AgEBB-MU CAFNR Extension
Green Horizons
Volume 20, Number 2
May 2016
Future of Northern Forests
By STEVE SHIFLEY | Research Forester, U.S. Forest Service
In the latest Northern Forest Futures report, Future Forests of the Northern United States (http://www.treesearch.fs.fed.us/pubs/50448), scientists describe how past trends and today's choices might change the future forest landscape of the northern United States. The report published by the U.S. Forest Service Northern Research Station addresses themes relevant to sustainable forest management: biodiversity, productivity, health, water, biomass, carbon, timber products, non-timber products, recreation, social frameworks, legal frameworks, and urban forests. Findings are applicable to the 20 states bounded by Maine, Maryland, Missouri, and Minnesota. Anticipated changes in forest diversity and productivity are examined in detail for seven alternative future scenarios from the baseline year of 2010 to 2060. These trends can be readily examined by state and time period using the web-based Northern Forest Futures Data Dashboard (http://www.nrs.fs.fed.us/futures/predict/).

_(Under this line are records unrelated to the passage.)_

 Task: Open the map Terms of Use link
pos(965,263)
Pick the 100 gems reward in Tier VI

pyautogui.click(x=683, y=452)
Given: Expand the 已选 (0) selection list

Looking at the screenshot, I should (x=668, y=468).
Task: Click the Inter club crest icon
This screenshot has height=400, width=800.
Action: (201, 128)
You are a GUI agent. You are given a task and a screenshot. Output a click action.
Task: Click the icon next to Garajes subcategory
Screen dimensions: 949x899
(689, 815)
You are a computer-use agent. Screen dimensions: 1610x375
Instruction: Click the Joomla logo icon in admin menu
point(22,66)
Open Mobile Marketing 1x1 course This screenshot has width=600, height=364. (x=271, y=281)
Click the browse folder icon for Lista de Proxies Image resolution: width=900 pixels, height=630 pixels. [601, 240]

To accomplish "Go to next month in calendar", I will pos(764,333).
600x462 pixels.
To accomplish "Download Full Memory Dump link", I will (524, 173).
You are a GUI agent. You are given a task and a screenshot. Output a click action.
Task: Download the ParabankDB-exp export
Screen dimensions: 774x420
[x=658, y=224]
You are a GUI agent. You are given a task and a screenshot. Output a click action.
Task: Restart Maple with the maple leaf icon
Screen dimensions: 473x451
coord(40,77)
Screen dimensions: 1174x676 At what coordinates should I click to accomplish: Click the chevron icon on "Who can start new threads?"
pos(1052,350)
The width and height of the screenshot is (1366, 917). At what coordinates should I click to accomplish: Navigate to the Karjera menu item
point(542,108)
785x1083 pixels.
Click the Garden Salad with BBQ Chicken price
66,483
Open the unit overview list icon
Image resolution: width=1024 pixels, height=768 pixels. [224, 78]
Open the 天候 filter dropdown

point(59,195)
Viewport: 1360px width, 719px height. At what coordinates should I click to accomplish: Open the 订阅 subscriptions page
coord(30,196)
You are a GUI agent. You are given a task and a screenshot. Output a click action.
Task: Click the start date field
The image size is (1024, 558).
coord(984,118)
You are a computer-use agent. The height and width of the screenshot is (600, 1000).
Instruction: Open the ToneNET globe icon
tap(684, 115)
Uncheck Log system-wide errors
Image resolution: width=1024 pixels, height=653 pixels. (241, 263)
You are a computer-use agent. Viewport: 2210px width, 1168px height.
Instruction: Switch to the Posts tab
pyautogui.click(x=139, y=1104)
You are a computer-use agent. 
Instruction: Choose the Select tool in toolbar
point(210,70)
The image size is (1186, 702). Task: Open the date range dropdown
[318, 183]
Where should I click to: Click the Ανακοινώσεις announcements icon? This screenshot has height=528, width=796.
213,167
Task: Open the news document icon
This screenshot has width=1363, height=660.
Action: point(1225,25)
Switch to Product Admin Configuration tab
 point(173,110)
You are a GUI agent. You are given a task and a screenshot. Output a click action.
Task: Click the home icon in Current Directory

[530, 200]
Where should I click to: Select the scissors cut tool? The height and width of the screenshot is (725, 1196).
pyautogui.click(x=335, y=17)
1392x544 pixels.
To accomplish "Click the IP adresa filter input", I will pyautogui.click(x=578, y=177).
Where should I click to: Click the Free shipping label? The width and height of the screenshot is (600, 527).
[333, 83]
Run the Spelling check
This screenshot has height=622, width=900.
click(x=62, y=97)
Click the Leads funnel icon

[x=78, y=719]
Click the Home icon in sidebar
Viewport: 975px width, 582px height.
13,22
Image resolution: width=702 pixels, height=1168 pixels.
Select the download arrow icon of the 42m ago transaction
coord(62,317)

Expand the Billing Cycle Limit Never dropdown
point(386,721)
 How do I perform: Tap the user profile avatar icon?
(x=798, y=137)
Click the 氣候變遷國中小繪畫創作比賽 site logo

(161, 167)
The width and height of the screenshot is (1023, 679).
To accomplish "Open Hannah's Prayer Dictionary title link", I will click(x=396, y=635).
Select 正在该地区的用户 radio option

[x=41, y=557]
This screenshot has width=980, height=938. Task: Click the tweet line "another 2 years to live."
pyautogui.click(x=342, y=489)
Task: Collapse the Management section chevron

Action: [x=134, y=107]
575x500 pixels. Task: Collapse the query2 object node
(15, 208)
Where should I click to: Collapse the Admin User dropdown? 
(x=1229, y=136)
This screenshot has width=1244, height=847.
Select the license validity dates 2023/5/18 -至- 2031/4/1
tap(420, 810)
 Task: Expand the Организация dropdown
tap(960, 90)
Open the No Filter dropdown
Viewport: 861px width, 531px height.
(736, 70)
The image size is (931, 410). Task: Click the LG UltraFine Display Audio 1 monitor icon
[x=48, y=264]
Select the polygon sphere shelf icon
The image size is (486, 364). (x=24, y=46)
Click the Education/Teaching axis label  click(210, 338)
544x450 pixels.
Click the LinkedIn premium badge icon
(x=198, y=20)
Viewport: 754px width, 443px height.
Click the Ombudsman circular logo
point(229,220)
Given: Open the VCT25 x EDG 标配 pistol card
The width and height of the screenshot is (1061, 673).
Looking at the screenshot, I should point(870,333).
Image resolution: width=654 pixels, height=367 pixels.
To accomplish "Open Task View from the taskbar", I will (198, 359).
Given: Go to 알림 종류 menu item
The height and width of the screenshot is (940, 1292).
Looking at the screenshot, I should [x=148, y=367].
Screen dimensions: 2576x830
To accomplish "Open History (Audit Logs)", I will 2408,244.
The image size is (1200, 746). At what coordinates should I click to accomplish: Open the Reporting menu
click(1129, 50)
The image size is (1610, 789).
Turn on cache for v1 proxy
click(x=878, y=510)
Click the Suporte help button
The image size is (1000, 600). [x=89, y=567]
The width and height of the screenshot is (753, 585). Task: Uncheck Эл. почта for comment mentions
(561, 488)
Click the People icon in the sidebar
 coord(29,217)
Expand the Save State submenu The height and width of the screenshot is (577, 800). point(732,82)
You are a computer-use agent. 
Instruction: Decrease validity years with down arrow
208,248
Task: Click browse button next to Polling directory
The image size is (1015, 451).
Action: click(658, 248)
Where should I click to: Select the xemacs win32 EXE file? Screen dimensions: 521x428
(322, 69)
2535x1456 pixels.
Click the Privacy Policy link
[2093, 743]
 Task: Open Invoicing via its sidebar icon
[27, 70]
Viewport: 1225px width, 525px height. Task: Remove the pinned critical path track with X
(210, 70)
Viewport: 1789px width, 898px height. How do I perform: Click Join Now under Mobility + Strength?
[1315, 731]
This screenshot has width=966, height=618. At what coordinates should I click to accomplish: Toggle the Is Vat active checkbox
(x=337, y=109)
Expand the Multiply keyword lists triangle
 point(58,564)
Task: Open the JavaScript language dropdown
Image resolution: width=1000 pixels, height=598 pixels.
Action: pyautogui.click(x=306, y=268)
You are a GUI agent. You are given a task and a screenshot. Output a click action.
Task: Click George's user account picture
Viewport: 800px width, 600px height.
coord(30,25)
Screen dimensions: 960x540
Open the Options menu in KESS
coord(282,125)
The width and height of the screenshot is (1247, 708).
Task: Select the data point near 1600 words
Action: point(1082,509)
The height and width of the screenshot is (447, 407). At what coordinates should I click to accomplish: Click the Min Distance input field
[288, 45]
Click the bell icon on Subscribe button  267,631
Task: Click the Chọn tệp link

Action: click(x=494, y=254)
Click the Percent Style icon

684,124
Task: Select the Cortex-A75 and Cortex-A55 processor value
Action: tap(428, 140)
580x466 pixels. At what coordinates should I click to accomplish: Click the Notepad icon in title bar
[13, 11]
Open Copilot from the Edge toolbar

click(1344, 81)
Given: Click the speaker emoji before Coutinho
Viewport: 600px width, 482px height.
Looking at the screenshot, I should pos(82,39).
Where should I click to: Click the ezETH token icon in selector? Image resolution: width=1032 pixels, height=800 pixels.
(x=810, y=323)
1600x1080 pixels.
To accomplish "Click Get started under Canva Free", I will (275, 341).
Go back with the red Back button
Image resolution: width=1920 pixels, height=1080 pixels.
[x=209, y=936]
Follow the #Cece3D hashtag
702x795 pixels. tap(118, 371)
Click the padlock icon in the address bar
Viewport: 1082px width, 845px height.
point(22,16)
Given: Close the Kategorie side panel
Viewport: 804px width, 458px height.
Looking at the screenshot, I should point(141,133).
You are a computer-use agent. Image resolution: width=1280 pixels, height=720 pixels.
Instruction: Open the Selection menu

Figure 1. Forest area by age class for |
One of several issues highlighted by the Northern Forest Futures project is the lack of forest age-class diversity. About 55 percent of forest area in the North falls between 40 and 80 years old (Figure 1). The age class distribution for each of the 20 included states has a similar pattern, as does the age class distribution of each forest-type group except aspen-birch. This age class distribution is a product of forest history. In the 1800s and early 1900s, loggers moved from east to west across the region. The wave of exploitative harvesting was followed by decades of land clearing, farming, frequent human-set wildfires to increase forage, and widespread woods grazing by livestock. By the mid 1900s wildfire suppression improved, livestock were gradually removed from the woods, and unproductive farms were abandoned to revert back to forest. Forests recovered remarkably, but one outcome is the clustered distribution of age classes we have today.
Forest diversity is crucial to forest sustainability. It is impossible to anticipate all the natural and human-caused disturbances that future forests will face. For example, there is broad consensus that the climate will change and affect forests, but details are lacking about when and by how much. Numerous invasive insect and plant species are spreading through Northern forests, and new ones are inevitable. In general, greater forest diversity makes forests more resilient and better able to absorb future disturbances while continuing to function as forests. Forest age class is one of the simplest indicators of forest diversity. Age class is a simple surrogate for stand size structure and function; young forests provide different habitat, products, and ecosystem services than do middle-aged or old forests.
It is hard to look at the current age-class distribution of northern forests and not be concerned about lack of diversity and therefore lack of resilience. Forest age-class diversity would increase with increases in the area of young and old forest habitat. At current rates of forest disturbance, the bell-shaped (unimodal) age class distribution is expected to gradually shift to the right, resulting in greater acreage of old forest habitat. It appears that creating more young forest habitat will require active management, and that process is often constrained by social, economic, and logistical barriers.
A century ago, many of the people living and working among forests were focused primarily on surviving another year. Unlike us, most people living in that era had little knowledge of how their actions would alter future forest diversity and resilience. But just as surely as their actions shaped the condition of today's forests, our actions and inactions will shape the condition of the forests for decades to come.
The information provided by the Northern Forest Futures Project is one resource to help guide discussion as forest owners, managers, and policy makers consider ways to sustain the health, productivity, diversity, and resilience of forests which provide for the well-being of the 125 million people who currently live in the 20 Northern States and for 32 million additional people expected by 2060.